SELECTED EXTRACT
§

Re: x86/retpoline: Fill RSB on context switch for affected CPUs

From: Maciej S. Szmigiero
Date: Fri Mar 09 2018 - 08:13:00 EST


On 12.01.2018 18:49, Woodhouse, David wrote:
> When we context switch from a shallow call stack to a deeper one, as we
> 'ret' up the deeper side we may encounter RSB entries (predictions for
> where the 'ret' goes to) which were populated in userspace. This is
> problematic if we have neither SMEP nor KPTI (the latter of which marks
> userspace pages as NX for the kernel), as malicious code in userspace
> may then be executed speculatively. So overwrite the CPU's return
> prediction stack with calls which are predicted to return to an infinite
> loop, to "capture" speculation if this happens. This is required both
> for retpoline, and also in conjunction with IBRS for !SMEP && !KPTI.
>
> On Skylake+ the problem is slightly different, and an *underflow* of the
> RSB may cause errant branch predictions to occur. So there it's not so
> much overwrite, as *filling* the RSB to attempt to prevent it getting
> empty. This is only a partial solution for Skylake+ since there are many
> other conditions which may result in the RSB becoming empty. The full
> solution on Skylake+ is to use IBRS, which will prevent the problem even
> when the RSB becomes empty. With IBRS, the RSB-stuffing will not be
> required on context switch.
>
> Signed-off-by: David Woodhouse <dwmw@xxxxxxxxxxxx>
> Acked-by: Arjan van de Ven <arjan@xxxxxxxxxxxxxxx>
> ---
(..)
> @@ -213,6 +230,23 @@ static void __init spectre_v2_select_mitigation(void)
>
> spectre_v2_enabled = mode;
> pr_info("%s\n", spectre_v2_strings[mode]);
> +
> + /*
> + * If we don't have SMEP or KPTI, then we run the risk of hitting
> + * userspace addresses in the RSB after a context switch from a
> + * shallow call stack to a deeper one. We must must fill the entire
> + * RSB to avoid that, even when using IBRS.
> + *
> + * Skylake era CPUs have a separate issue with *underflow* of the
> + * RSB, when they will predict 'ret' targets from the generic BTB.
> + * IBRS makes that safe, but we need to fill the RSB on context
> + * switch if we're using retpoline.
> + */
> + if ((!boot_cpu_has(X86_FEATURE_PTI) &&
> + !boot_cpu_has(X86_FEATURE_SMEP)) || is_skylake_era()) {
> + setup_force_cpu_cap(X86_FEATURE_RSB_CTXSW);
> + pr_info("Filling RSB on context switch\n");
> + }

Shouldn't the RSB filling on context switch also be done on non-IBPB
CPUs to protect (retpolined) user space tasks from other user space
tasks?

We already issue a IBPB when switching to high-value user space tasks
to protect them from other user space tasks.

Thanks,
Maciej

§

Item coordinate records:
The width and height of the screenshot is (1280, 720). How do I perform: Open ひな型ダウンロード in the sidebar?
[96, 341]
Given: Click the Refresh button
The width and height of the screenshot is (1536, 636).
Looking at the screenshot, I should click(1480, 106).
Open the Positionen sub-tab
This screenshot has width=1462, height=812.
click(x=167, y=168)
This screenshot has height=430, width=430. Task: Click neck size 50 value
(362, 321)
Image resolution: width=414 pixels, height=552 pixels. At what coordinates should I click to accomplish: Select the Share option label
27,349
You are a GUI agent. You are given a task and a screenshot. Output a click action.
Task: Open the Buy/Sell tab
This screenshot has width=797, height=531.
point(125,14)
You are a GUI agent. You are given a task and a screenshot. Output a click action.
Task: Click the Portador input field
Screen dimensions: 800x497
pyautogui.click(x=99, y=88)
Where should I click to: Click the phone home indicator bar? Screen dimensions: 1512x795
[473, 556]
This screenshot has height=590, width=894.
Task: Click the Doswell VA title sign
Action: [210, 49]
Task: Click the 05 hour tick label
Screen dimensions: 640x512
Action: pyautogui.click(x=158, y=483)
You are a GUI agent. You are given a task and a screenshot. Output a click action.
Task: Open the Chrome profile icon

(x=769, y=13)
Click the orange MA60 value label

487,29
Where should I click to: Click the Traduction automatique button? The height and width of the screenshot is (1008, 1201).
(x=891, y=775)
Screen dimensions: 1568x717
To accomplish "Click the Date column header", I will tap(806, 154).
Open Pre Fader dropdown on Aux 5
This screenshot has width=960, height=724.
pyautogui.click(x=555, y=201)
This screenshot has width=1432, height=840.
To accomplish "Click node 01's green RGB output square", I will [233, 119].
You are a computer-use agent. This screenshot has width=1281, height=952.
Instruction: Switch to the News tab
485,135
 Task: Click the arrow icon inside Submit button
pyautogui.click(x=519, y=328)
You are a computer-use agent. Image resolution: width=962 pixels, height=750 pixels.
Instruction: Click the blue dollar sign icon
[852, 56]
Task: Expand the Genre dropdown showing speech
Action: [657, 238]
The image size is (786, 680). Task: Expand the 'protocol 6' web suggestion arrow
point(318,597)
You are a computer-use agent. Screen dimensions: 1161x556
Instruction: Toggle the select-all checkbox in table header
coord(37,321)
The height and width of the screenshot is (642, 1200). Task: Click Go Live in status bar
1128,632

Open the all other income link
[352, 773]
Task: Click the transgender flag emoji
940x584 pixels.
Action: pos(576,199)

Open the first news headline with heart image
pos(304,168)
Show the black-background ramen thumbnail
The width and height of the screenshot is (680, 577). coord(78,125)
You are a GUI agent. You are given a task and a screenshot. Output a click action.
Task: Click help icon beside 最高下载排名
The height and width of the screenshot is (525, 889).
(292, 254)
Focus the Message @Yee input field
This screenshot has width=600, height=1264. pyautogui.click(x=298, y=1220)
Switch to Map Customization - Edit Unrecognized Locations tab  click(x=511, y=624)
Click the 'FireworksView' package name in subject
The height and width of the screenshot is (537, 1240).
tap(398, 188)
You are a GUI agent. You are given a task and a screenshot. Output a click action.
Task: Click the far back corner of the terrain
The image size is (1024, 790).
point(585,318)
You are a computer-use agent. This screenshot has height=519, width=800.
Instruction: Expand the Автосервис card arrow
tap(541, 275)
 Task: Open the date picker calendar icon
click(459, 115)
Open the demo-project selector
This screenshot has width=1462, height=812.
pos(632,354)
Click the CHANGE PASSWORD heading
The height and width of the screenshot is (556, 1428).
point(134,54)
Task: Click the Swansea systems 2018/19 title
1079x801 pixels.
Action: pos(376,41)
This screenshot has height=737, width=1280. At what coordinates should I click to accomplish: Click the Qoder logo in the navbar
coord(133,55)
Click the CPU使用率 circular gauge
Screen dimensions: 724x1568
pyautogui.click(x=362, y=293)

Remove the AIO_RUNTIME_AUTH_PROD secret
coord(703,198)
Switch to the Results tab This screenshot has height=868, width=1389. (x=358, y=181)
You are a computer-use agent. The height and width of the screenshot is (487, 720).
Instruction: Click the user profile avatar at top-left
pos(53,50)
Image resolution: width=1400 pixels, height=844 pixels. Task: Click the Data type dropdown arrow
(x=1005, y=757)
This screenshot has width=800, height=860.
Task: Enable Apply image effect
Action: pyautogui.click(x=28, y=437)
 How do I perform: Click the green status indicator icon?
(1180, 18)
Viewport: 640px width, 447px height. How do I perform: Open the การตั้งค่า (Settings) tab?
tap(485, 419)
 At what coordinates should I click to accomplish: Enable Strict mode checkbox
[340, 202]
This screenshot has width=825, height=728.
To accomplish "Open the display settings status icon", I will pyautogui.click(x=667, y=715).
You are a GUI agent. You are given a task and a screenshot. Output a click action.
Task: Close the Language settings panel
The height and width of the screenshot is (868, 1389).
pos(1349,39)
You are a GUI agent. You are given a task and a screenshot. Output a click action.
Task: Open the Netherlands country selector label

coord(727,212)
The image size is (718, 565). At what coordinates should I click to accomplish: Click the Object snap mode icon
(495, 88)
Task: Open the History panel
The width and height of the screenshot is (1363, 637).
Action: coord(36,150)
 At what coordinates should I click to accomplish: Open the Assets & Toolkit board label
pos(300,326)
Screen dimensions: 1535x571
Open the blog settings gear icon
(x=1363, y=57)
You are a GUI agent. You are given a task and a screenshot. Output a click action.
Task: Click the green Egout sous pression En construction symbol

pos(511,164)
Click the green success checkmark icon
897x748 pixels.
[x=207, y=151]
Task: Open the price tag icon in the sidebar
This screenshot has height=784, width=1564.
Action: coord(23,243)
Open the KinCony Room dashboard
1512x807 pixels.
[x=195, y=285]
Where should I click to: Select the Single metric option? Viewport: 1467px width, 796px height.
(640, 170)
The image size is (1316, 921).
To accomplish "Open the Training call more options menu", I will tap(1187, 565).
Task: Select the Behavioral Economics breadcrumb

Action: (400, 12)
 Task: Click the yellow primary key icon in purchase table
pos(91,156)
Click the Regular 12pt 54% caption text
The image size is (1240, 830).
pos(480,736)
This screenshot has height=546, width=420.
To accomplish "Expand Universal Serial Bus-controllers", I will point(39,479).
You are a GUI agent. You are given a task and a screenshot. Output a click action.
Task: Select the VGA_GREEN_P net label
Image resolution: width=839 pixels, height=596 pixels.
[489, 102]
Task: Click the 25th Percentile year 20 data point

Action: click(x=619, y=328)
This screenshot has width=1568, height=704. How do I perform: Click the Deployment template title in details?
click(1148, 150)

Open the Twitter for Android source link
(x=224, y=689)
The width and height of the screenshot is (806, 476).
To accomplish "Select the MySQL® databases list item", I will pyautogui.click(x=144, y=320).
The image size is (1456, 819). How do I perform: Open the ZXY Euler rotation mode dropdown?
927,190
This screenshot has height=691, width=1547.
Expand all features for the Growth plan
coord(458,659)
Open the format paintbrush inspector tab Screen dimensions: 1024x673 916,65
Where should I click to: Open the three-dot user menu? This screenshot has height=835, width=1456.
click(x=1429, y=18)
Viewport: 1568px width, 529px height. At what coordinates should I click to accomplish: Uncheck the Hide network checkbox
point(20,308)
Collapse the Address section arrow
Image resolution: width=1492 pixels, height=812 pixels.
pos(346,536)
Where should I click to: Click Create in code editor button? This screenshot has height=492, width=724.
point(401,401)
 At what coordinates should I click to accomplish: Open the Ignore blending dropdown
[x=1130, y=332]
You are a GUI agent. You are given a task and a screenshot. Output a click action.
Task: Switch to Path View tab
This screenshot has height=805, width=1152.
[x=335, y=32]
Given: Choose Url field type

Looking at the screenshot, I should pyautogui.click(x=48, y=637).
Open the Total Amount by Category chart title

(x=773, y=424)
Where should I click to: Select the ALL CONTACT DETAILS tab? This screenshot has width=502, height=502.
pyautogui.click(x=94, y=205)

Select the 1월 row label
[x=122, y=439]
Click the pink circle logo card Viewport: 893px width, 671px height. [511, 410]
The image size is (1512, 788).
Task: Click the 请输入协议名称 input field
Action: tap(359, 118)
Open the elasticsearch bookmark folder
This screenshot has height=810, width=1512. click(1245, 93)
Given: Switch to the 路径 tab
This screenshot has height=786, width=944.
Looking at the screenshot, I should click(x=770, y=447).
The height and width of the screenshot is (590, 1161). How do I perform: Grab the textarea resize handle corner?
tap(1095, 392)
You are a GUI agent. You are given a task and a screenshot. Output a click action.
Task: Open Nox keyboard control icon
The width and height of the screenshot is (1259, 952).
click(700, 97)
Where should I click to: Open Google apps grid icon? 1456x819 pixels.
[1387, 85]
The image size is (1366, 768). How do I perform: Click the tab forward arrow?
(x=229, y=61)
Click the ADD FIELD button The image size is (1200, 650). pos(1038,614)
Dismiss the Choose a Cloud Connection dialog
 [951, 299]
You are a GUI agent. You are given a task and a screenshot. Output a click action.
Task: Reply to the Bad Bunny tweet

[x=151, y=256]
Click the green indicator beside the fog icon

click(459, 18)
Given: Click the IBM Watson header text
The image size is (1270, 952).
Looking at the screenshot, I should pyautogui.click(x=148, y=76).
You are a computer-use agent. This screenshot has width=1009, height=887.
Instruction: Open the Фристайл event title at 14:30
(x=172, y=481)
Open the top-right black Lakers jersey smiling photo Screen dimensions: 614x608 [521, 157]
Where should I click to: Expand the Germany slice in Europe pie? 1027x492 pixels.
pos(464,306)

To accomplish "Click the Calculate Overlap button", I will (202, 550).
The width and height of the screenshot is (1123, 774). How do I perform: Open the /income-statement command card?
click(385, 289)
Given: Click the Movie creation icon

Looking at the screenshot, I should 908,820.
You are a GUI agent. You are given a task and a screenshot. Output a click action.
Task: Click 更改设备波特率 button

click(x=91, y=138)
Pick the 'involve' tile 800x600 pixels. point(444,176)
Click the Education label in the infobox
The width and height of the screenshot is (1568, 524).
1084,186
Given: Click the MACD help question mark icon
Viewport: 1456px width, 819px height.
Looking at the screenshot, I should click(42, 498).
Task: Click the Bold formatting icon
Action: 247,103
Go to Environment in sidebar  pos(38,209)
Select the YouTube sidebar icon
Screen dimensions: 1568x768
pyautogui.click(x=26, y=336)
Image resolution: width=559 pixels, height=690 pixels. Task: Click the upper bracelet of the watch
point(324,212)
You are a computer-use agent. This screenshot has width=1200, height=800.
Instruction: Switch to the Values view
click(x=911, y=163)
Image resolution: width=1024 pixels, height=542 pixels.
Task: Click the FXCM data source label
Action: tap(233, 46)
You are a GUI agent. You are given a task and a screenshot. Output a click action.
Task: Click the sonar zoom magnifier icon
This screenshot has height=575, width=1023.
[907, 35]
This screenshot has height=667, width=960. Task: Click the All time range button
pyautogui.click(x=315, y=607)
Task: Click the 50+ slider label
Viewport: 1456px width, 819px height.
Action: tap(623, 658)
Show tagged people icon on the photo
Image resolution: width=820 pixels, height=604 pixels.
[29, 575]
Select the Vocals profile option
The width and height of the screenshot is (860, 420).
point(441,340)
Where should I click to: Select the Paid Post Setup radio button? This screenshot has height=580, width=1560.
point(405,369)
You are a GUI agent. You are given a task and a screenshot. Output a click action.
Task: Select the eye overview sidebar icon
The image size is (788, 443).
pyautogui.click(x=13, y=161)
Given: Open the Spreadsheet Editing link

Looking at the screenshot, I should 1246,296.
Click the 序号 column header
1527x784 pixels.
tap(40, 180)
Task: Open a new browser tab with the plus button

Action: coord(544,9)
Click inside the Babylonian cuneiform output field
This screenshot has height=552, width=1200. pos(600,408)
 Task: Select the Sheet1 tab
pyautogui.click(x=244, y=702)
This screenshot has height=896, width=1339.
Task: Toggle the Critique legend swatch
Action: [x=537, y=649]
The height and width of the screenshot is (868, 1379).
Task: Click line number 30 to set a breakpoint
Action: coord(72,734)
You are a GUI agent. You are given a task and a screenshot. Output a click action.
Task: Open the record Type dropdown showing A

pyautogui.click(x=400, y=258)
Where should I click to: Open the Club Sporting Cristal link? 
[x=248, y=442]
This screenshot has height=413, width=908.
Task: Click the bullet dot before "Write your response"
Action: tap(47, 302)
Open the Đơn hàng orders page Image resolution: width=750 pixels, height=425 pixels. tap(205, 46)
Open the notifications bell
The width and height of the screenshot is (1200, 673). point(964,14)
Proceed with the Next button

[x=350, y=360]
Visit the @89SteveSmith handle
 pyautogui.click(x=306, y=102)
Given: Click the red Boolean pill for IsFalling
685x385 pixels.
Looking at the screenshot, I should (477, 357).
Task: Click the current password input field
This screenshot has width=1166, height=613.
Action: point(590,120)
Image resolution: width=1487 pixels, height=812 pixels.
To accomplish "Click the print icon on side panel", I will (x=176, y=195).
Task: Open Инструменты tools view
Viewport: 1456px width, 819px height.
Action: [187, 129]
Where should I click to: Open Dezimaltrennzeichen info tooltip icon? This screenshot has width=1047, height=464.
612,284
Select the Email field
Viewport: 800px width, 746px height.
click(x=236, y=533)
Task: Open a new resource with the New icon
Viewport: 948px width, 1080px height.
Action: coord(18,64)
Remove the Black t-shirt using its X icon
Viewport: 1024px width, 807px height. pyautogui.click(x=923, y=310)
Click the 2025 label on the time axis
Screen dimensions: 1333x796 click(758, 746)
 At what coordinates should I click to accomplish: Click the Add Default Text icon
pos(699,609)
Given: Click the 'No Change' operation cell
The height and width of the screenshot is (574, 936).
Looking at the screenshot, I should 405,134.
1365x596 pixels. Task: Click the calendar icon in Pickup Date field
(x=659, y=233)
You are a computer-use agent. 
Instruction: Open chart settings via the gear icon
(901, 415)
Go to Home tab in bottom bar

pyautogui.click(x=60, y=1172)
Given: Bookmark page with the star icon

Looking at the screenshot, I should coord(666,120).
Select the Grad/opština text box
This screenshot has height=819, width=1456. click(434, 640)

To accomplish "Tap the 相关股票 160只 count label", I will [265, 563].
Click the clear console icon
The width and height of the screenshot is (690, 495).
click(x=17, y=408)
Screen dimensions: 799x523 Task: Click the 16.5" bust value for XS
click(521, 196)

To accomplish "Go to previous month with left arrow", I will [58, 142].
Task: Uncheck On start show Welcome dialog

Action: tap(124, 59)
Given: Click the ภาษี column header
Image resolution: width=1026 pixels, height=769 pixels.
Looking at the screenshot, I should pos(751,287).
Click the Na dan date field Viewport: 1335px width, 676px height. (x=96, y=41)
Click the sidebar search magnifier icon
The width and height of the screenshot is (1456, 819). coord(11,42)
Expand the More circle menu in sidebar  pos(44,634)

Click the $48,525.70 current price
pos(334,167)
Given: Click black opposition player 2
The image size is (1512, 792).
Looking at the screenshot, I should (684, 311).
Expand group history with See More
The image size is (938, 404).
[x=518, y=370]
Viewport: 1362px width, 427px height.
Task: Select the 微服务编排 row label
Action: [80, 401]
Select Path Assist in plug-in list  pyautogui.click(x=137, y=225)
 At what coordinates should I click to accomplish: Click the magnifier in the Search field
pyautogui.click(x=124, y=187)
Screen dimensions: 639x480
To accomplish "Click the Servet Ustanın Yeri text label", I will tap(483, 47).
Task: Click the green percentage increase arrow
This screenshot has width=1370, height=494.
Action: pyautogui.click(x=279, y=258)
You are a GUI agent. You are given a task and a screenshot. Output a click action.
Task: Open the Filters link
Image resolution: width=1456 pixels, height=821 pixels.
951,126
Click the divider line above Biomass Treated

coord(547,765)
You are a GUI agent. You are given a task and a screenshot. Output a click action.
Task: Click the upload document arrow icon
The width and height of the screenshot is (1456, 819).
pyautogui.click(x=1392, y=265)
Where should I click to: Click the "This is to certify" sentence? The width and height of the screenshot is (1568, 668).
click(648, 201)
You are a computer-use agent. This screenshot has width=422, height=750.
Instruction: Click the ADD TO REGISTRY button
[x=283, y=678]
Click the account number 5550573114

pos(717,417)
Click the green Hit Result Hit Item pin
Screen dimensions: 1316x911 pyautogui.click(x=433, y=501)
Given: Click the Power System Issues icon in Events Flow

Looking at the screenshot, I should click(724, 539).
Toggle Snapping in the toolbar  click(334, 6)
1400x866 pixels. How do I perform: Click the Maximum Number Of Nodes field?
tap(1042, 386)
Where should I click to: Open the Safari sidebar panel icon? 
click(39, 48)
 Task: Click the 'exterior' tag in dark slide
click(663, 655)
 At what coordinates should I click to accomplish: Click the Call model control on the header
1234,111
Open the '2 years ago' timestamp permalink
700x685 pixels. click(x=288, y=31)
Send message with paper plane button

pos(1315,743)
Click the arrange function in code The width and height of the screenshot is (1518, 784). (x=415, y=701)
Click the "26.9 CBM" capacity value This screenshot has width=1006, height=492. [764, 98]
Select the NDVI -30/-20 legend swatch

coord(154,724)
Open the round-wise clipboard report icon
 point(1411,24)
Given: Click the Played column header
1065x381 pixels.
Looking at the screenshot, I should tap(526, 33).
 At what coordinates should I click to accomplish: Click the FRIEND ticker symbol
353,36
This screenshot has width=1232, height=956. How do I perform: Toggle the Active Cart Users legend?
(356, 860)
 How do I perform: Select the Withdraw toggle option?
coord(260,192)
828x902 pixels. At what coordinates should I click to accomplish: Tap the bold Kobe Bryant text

§

YOUR TASKS
1. According to the mailing-list message, what is the full solution to the RSB problem on Skylake+?
2. Transcribe everything in the mailing-list message from "On 12.01.2018 18:49, Woodhouse, David" down to "for !SMEP && !KPTI.".

RESULTS BY TASK
1. The full solution is to use IBRS, which prevents the problem even when the RSB becomes empty.

2.
On 12.01.2018 18:49, Woodhouse, David wrote:
> When we context switch from a shallow call stack to a deeper one, as we
> 'ret' up the deeper side we may encounter RSB entries (predictions for
> where the 'ret' goes to) which were populated in userspace. This is
> problematic if we have neither SMEP nor KPTI (the latter of which marks
> userspace pages as NX for the kernel), as malicious code in userspace
> may then be executed speculatively. So overwrite the CPU's return
> prediction stack with calls which are predicted to return to an infinite
> loop, to "capture" speculation if this happens. This is required both
> for retpoline, and also in conjunction with IBRS for !SMEP && !KPTI.